SpaceX no es una empresa de software donde escalar el producto cuesta casi cero. Es una empresa que construye cohetes, satelites, estaciones terrenas y — eventualmente — bases en Marte. Cada lanzamiento de Starship cuesta cientos de millones de dólares. La expansión de Starlink requiere lanzar miles de satélites adicionales cada año. Y el proyecto Starship Mars necesita una infraestructura que ninguna empresa privada ha construido antes.
El dinero de la IPO alcanza... pero no para todo. De ahí los bonos. No es señal de que la empresa esté en problemas — es señal de que tiene un plan de crecimiento tan ambicioso que necesita capital de múltiples fuentes simultáneamente.
El problema de la valuación: ¿vale realmente 1.75 billones?
La segunda razón detrás de la caída es más estructural: la valuación de entrada era muy agresiva.

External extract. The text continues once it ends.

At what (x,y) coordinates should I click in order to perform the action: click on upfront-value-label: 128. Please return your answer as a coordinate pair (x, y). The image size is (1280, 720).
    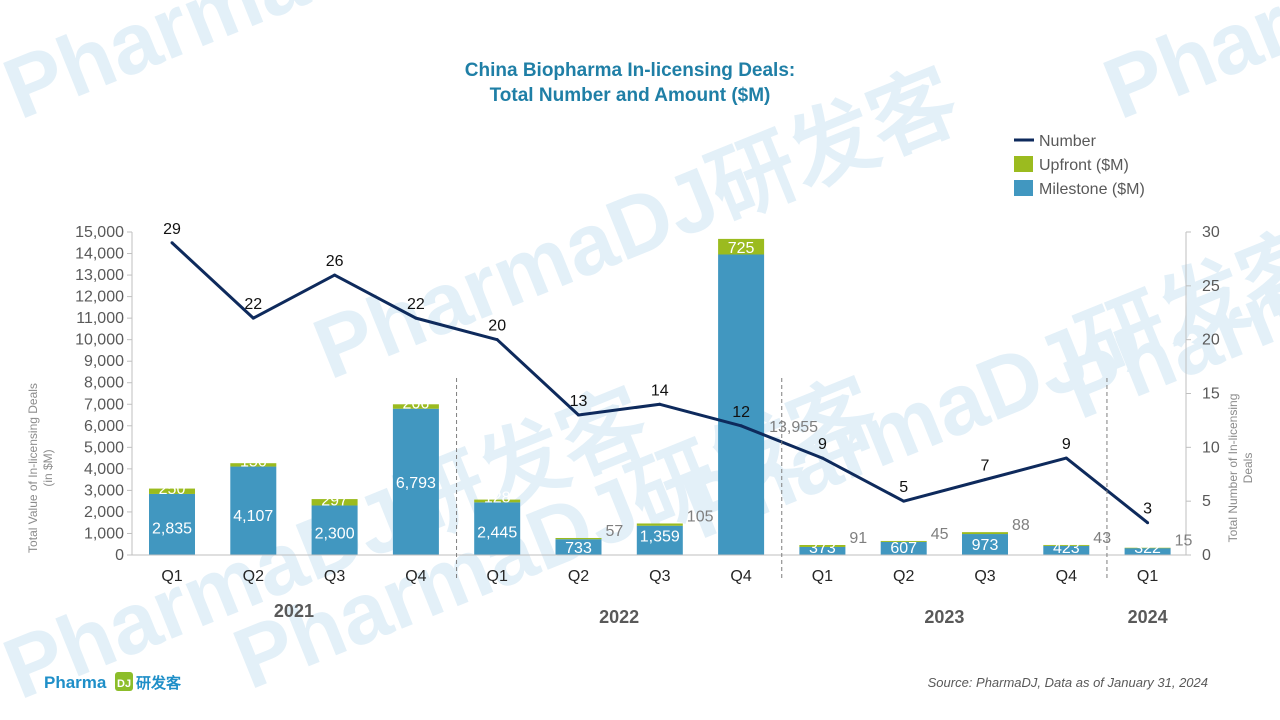
    Looking at the image, I should click on (498, 498).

Morningstar, una de las firmas de análisis financiero más respetadas del mundo, estimó que el valor razonable de SpaceX es de aproximadamente 780,000 millones de dólares — menos de la mitad de lo que el mercado pagó en el primer día. Y el S&P 500 negó el ingreso acelerado de SpaceX al índice, lo que significa que los grandes fondos indexados no están obligados a comprar la acción.
Cuando una empresa sale a bolsa con una valuación dos veces mayor a lo que los analistas consideran razonable, la corrección no es si va a ocurrir — es cuándo.
Entonces, ¿está SpaceX en problemas?
No. SpaceX sigue siendo la empresa dominante en lanzamiento orbital comercial, tiene contratos multimillonarios con la NASA y el Departamento de Defensa de EE.UU., y Starlink genera ingresos recurrentes de millones de suscriptores en todo el mundo. El negocio subyacente es sólido.
Lo que está en corrección no es la empresa — es el precio que el mercado le asignó en el momento de mayor euforia. Eso siempre termina ajustándose.
Incluso después de la caída del 10.6%, SpaceX todavía cotiza un 22% por encima de su precio de IPO de $135. Quien compró en la salida a bolsa sigue ganando. Quien compró en el pico de $225 está pagando las consecuencias de dejarse llevar por el hype.
La lección para tu empresa
SpaceX no es tu empresa y probablemente nunca hagas una IPO de 75 mil millones de dólares. Pero la dinámica que estamos viendo aquí ocurre a todas las escalas en los negocios:
1. Valuación vs. valor real son cosas diferentes. El precio que alguien está dispuesto a pagar por algo en un momento de euforia no refleja necesariamente el valor intrínseco del negocio. Cuando negocias la venta de tu empresa, consigues inversión o valúas una adquisición, parte de tu trabajo es distinguir entre los dos.
2. Levantar capital en equity no significa que no necesitas deuda. SpaceX recaudó 75 mil millones y aun así necesita bonos. Las mejores empresas del mundo usan ambas herramientas simultáneamente y con propósito. La deuda no es mala — la deuda sin plan es mala.
3. El mercado castiga la sorpresa más que la noticia en sí. El anuncio de los bonos no fue malo per se — fue inesperado. En los negocios, comunicar tus movimientos de capital antes de ejecutarlos es tan importante como el movimiento mismo. Los mercados, los socios y los bancos reaccionan mejor a lo anticipado que a lo sorpresivo.
SpaceX va a sobrevivir esta semana. La pregunta más interesante es qué pasa cuando la deuda proyectada de 400,000 millones llegue a los balances en 2031 — y si los ingresos de Starlink y los contratos gubernamentales crecen lo suficientemente rápido para sostenerla.
Eso, por ahora, nadie lo sabe con certeza. Ni Elon Musk.